TEXT SEGMENT Start Marker
Of Respirators and Renewal

A neoprene respirator sits on the passenger seat of my car these days. On the floor lies a sledge hammer, axe, flashlight, assorted batteries, and a quart jar of water, crowded into a space that once held muddy soccer cleats and math homework. The cloying smell of decay hangs in the air, and dust coats the outside of my car and the inside of my nostrils.

In August, I worried about deadlines and what to cook for dinner and whether my tenth-grader would make the starting volleyball lineup. Now, it's black mold, toxic soil, and my friend Nicci, who lost two houses and her job and is, in her own words, "just drifting" through these difficult days.

Like most others, we had no clue that this storm would prove to be The Killer Hurricane, the one long predicted but never, deep down, really expected. That last day, we hauled in the lawn furniture, moved family albums upstairs, packed two days' worth of clothes, and loaded our daughter and our dog into the car, as we had done a half-dozen other times over the past three decades. The realization dawned slowly: This one was different.

From our temporary headquarters in Houston, we watched New Orleans die. We agonized over friends stranded for days on balconies, in shelters, unrescued, without food and losing hope. We pored over satellite maps, picking out landmarks. Is that Jane and Ed's house under water? Is this Tom and Kathy's house that seemed to survive? News reports told of looting and lawlessness, the slow strangulation of a culture we had lived and loved.

Catastrophe brings out the worst in people. "That's what you get for building on land below sea level," a convenience store clerk snapped when we stopped to get gas. But some are at their best during a tragedy. We were at a restaurant one evening in Houston--my husband, daughter, and I--when a busboy sidled over. "Are you from New Orleans?" he asked shyly. We told him yes. "Can I give you a hug?" We stood up, one by one, and solemnly embraced him.

The Kenyon community embraced us as well. Classmates and professors overwhelmed us with their unstinting support. We were offered a flat in Manhattan, a beach house in Florida, an apartment in Chicago, and the unprecedented opportunity to give away a teenager to fellow alumni willing to take her in and provide schooling. Former roommates sent gift certificates to our three girls to replace lost clothing. Southerners are big on family, and suddenly we had a sprawling and generous one.
TEXT SEGMENT End Marker
DATASET CONTENT Start Marker
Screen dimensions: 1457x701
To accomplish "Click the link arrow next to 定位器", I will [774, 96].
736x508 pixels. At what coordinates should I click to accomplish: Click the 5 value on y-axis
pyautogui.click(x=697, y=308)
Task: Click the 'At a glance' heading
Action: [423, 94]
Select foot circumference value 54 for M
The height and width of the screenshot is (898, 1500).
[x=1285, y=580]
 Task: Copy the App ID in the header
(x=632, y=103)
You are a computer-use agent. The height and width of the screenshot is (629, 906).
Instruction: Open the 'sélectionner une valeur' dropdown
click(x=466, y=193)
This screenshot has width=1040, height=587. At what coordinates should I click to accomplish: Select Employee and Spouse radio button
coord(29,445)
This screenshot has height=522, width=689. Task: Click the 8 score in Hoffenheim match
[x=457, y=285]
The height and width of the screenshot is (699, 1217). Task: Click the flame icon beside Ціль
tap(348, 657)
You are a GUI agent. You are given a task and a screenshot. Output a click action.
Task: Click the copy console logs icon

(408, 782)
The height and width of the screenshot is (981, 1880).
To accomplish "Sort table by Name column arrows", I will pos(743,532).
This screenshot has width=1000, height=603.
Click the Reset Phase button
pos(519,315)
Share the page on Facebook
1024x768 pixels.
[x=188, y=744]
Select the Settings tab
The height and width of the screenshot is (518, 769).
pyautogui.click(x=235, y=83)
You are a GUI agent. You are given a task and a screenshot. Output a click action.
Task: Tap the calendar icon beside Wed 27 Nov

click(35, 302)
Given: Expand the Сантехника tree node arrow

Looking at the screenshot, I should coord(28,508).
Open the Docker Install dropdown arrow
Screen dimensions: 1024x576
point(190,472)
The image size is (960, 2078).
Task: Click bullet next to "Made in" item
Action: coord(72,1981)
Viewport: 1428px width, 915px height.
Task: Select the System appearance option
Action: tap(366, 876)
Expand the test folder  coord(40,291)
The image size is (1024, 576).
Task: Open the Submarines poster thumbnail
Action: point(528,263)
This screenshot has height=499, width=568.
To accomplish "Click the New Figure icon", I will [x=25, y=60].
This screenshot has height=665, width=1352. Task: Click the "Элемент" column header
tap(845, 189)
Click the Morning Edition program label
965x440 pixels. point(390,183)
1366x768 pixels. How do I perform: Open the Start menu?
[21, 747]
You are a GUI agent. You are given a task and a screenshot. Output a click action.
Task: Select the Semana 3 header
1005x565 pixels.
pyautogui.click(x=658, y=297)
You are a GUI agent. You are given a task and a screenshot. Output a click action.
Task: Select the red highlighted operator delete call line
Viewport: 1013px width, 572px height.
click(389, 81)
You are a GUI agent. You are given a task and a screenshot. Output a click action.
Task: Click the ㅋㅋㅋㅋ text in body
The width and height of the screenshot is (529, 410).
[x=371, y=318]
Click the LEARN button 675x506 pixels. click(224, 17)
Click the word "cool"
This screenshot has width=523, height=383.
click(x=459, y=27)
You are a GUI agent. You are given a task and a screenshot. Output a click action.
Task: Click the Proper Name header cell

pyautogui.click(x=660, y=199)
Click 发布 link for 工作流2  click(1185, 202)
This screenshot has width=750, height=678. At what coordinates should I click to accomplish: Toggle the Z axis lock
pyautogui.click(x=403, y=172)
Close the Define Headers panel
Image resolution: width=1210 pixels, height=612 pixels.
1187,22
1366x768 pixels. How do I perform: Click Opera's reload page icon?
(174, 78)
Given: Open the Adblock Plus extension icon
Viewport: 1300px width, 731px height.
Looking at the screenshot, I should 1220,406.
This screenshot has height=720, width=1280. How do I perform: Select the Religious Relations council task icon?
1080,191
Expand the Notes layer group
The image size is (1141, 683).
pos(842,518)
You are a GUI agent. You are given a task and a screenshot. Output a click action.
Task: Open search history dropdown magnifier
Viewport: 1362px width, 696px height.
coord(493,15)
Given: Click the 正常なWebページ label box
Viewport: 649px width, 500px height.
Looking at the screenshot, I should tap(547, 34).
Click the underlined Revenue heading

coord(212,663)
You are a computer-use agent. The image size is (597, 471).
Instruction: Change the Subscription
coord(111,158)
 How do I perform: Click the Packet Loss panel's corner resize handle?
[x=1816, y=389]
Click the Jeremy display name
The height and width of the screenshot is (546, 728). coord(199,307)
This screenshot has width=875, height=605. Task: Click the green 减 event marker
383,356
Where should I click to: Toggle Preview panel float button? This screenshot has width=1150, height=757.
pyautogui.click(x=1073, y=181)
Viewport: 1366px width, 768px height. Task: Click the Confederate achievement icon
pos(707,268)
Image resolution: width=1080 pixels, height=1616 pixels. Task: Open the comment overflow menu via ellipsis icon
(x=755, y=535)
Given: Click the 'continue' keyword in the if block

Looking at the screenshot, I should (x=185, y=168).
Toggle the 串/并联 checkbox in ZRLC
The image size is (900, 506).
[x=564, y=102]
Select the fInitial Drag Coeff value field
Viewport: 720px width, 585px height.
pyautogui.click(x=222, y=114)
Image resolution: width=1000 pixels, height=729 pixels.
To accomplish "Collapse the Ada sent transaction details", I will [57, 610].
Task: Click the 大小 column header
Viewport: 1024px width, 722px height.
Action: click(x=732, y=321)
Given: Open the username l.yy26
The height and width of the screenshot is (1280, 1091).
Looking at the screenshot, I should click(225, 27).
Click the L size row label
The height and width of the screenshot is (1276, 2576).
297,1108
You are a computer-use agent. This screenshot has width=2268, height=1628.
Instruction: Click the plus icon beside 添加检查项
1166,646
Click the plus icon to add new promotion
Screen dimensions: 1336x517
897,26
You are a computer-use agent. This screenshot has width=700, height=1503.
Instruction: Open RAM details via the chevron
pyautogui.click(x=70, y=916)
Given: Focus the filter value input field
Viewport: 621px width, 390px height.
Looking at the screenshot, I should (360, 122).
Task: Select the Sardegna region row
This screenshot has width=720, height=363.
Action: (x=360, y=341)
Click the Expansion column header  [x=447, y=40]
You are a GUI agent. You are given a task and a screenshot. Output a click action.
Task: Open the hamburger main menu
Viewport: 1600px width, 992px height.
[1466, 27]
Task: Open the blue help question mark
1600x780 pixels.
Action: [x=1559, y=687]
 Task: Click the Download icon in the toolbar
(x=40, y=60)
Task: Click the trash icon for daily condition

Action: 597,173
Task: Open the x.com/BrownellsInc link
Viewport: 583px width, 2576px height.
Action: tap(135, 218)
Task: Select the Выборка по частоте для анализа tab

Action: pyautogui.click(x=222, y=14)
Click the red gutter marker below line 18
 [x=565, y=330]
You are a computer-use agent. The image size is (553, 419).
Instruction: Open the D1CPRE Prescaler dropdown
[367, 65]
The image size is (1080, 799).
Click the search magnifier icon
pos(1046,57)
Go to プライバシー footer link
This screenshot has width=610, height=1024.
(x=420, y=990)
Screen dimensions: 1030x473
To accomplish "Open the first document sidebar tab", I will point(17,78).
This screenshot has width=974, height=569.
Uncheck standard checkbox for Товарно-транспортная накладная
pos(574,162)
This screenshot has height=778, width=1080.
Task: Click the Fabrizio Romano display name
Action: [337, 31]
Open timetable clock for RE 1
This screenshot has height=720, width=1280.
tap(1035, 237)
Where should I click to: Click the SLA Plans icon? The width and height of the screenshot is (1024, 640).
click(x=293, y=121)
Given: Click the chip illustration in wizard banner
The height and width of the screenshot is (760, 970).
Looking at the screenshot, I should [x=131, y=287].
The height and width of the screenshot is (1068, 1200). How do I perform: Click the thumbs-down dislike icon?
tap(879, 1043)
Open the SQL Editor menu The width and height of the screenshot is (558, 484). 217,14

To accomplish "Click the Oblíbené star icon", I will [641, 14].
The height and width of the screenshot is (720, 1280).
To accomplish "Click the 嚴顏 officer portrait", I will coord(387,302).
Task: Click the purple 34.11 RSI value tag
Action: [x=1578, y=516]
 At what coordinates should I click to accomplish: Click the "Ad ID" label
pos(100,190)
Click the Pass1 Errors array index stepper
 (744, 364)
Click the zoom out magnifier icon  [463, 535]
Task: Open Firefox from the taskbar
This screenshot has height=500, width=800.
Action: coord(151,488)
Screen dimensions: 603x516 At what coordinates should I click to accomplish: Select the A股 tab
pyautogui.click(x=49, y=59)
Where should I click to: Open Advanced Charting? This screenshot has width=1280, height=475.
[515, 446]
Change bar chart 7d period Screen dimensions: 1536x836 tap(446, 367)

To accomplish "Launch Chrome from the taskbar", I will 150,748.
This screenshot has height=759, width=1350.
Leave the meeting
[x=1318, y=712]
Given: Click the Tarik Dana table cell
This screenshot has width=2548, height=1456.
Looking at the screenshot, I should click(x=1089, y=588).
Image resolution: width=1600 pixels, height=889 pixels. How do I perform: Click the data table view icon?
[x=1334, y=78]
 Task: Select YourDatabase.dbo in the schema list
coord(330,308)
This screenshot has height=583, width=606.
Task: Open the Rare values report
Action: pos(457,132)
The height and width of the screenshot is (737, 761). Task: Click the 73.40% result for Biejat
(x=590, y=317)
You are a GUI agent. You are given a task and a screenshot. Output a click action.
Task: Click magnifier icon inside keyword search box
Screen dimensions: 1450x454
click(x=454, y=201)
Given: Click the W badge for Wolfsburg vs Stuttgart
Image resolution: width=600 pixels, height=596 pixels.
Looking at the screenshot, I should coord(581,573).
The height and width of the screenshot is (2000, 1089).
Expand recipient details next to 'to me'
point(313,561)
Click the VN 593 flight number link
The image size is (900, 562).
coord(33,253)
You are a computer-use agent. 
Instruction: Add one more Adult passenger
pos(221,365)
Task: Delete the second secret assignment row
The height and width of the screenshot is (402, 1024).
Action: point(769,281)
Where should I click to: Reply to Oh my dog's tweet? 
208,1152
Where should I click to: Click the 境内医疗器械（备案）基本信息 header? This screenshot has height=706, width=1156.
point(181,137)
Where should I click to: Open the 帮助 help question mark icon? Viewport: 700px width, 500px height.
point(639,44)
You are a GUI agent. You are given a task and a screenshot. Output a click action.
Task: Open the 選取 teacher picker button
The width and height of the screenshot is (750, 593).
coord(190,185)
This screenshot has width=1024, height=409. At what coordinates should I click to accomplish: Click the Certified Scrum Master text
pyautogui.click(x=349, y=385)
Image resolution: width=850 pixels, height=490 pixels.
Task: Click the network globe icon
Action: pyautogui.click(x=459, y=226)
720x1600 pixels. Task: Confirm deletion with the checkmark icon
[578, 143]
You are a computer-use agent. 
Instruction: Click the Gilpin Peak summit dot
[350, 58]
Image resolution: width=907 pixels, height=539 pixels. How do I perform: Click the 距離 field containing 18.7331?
DATASET CONTENT End Marker
TASKS TO CARRY OUT:
[a] Rewrite the paragraph of the essay that begins "The Kenyon community embraced us as well" as a short bulleted list, keeping its main facts.
[b] Repeat the passage of the essay starting at "Like most others, we" and ending at "lived and loved.".
Rely only on the essay to complete this work.

PER-TASK ANSWERS:
[a]
- Kenyon classmates and professors gave the family generous support.
- The family was offered a flat in Manhattan, a beach house in Florida and an apartment in Chicago.
- Fellow alumni offered to take in their teenager and provide schooling.
- Former roommates sent the three girls gift certificates to replace lost clothing.
- The family suddenly had a large and generous new family.

[b]
Like most others, we had no clue that this storm would prove to be The Killer Hurricane, the one long predicted but never, deep down, really expected. That last day, we hauled in the lawn furniture, moved family albums upstairs, packed two days' worth of clothes, and loaded our daughter and our dog into the car, as we had done a half-dozen other times over the past three decades. The realization dawned slowly: This one was different.

From our temporary headquarters in Houston, we watched New Orleans die. We agonized over friends stranded for days on balconies, in shelters, unrescued, without food and losing hope. We pored over satellite maps, picking out landmarks. Is that Jane and Ed's house under water? Is this Tom and Kathy's house that seemed to survive? News reports told of looting and lawlessness, the slow strangulation of a culture we had lived and loved.